WRITTEN INSTRUCTION.
Please give every line of the listing below as a numbered list, leaving out the blank lines.

** start of EXERCISE MATERIAL **

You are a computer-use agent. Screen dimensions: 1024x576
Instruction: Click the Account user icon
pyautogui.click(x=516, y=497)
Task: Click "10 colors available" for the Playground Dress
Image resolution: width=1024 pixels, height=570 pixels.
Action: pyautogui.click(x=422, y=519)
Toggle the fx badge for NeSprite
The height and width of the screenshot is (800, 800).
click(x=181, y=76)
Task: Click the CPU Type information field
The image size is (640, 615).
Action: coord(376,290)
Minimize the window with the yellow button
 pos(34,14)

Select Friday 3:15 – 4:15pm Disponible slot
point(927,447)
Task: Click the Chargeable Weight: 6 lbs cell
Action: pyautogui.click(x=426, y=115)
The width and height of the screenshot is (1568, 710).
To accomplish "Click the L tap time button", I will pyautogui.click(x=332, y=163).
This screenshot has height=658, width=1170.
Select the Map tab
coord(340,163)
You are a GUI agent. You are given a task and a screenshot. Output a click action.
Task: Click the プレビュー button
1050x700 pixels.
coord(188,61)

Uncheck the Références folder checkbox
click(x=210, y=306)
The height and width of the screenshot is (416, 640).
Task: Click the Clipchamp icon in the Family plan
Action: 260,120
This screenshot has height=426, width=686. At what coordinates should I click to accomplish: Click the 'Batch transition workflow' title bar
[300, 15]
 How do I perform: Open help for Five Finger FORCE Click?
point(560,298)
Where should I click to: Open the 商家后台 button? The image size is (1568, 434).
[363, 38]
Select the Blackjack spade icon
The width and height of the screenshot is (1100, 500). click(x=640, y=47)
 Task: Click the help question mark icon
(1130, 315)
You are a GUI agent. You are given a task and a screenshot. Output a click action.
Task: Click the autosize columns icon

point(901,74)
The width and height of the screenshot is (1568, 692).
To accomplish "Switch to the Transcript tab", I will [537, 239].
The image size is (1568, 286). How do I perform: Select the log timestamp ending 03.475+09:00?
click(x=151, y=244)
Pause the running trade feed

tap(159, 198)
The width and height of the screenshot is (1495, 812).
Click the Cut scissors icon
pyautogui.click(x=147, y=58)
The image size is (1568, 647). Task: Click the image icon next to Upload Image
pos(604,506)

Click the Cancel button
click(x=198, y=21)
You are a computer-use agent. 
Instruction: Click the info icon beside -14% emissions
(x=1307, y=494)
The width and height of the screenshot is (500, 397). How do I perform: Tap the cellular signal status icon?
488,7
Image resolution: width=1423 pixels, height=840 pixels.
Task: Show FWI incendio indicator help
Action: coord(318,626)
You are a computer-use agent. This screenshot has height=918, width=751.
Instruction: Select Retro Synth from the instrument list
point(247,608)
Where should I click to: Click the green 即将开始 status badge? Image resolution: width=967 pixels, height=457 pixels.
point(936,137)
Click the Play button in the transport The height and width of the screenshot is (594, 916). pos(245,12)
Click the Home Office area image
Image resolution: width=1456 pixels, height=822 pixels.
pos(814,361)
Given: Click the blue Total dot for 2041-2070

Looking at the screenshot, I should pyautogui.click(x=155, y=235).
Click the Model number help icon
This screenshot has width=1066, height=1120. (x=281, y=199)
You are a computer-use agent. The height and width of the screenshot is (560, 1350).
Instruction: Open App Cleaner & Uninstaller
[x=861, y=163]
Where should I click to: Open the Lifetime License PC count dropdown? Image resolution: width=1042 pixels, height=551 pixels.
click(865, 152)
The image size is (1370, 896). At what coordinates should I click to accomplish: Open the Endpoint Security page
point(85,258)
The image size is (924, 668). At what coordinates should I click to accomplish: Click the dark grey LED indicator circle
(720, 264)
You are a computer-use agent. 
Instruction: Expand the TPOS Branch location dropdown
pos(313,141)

** end of EXERCISE MATERIAL **

RESULT FOR THIS EXERCISE.
1. You are a computer-use agent. Screen dimensions: 1024x576
2. Instruction: Click the Account user icon
3. pyautogui.click(x=516, y=497)
4. Task: Click "10 colors available" for the Playground Dress
5. Image resolution: width=1024 pixels, height=570 pixels.
6. Action: pyautogui.click(x=422, y=519)
7. Toggle the fx badge for NeSprite
8. The height and width of the screenshot is (800, 800).
9. click(x=181, y=76)
10. Task: Click the CPU Type information field
11. The image size is (640, 615).
12. Action: coord(376,290)
13. Minimize the window with the yellow button
14.  pos(34,14)
15. Select Friday 3:15 – 4:15pm Disponible slot
16. point(927,447)
17. Task: Click the Chargeable Weight: 6 lbs cell
18. Action: pyautogui.click(x=426, y=115)
19. The width and height of the screenshot is (1568, 710).
20. To accomplish "Click the L tap time button", I will pyautogui.click(x=332, y=163).
21. This screenshot has height=658, width=1170.
22. Select the Map tab
23. coord(340,163)
24. You are a GUI agent. You are given a task and a screenshot. Output a click action.
25. Task: Click the プレビュー button
26. 1050x700 pixels.
27. coord(188,61)
28. Uncheck the Références folder checkbox
29. click(x=210, y=306)
30. The height and width of the screenshot is (416, 640).
31. Task: Click the Clipchamp icon in the Family plan
32. Action: 260,120
33. This screenshot has height=426, width=686. At what coordinates should I click to accomplish: Click the 'Batch transition workflow' title bar
34. [300, 15]
35.  How do I perform: Open help for Five Finger FORCE Click?
36. point(560,298)
37. Where should I click to: Open the 商家后台 button? The image size is (1568, 434).
38. [363, 38]
39. Select the Blackjack spade icon
40. The width and height of the screenshot is (1100, 500). click(x=640, y=47)
41.  Task: Click the help question mark icon
42. (1130, 315)
43. You are a GUI agent. You are given a task and a screenshot. Output a click action.
44. Task: Click the autosize columns icon
45. point(901,74)
46. The width and height of the screenshot is (1568, 692).
47. To accomplish "Switch to the Transcript tab", I will [537, 239].
48. The image size is (1568, 286). How do I perform: Select the log timestamp ending 03.475+09:00?
49. click(x=151, y=244)
50. Pause the running trade feed
51. tap(159, 198)
52. The width and height of the screenshot is (1495, 812).
53. Click the Cut scissors icon
54. pyautogui.click(x=147, y=58)
55. The image size is (1568, 647). Task: Click the image icon next to Upload Image
56. pos(604,506)
57. Click the Cancel button
58. click(x=198, y=21)
59. You are a computer-use agent. 
60. Instruction: Click the info icon beside -14% emissions
61. (x=1307, y=494)
62. The width and height of the screenshot is (500, 397). How do I perform: Tap the cellular signal status icon?
63. 488,7
64. Image resolution: width=1423 pixels, height=840 pixels.
65. Task: Show FWI incendio indicator help
66. Action: coord(318,626)
67. You are a computer-use agent. This screenshot has height=918, width=751.
68. Instruction: Select Retro Synth from the instrument list
69. point(247,608)
70. Where should I click to: Click the green 即将开始 status badge? Image resolution: width=967 pixels, height=457 pixels.
71. point(936,137)
72. Click the Play button in the transport The height and width of the screenshot is (594, 916). pos(245,12)
73. Click the Home Office area image
74. Image resolution: width=1456 pixels, height=822 pixels.
75. pos(814,361)
76. Given: Click the blue Total dot for 2041-2070
77. Looking at the screenshot, I should pyautogui.click(x=155, y=235).
78. Click the Model number help icon
79. This screenshot has width=1066, height=1120. (x=281, y=199)
80. You are a computer-use agent. The height and width of the screenshot is (560, 1350).
81. Instruction: Open App Cleaner & Uninstaller
82. [x=861, y=163]
83. Where should I click to: Open the Lifetime License PC count dropdown? Image resolution: width=1042 pixels, height=551 pixels.
84. click(865, 152)
85. The image size is (1370, 896). At what coordinates should I click to accomplish: Open the Endpoint Security page
86. point(85,258)
87. The image size is (924, 668). At what coordinates should I click to accomplish: Click the dark grey LED indicator circle
88. (720, 264)
89. You are a computer-use agent. 
90. Instruction: Expand the TPOS Branch location dropdown
91. pos(313,141)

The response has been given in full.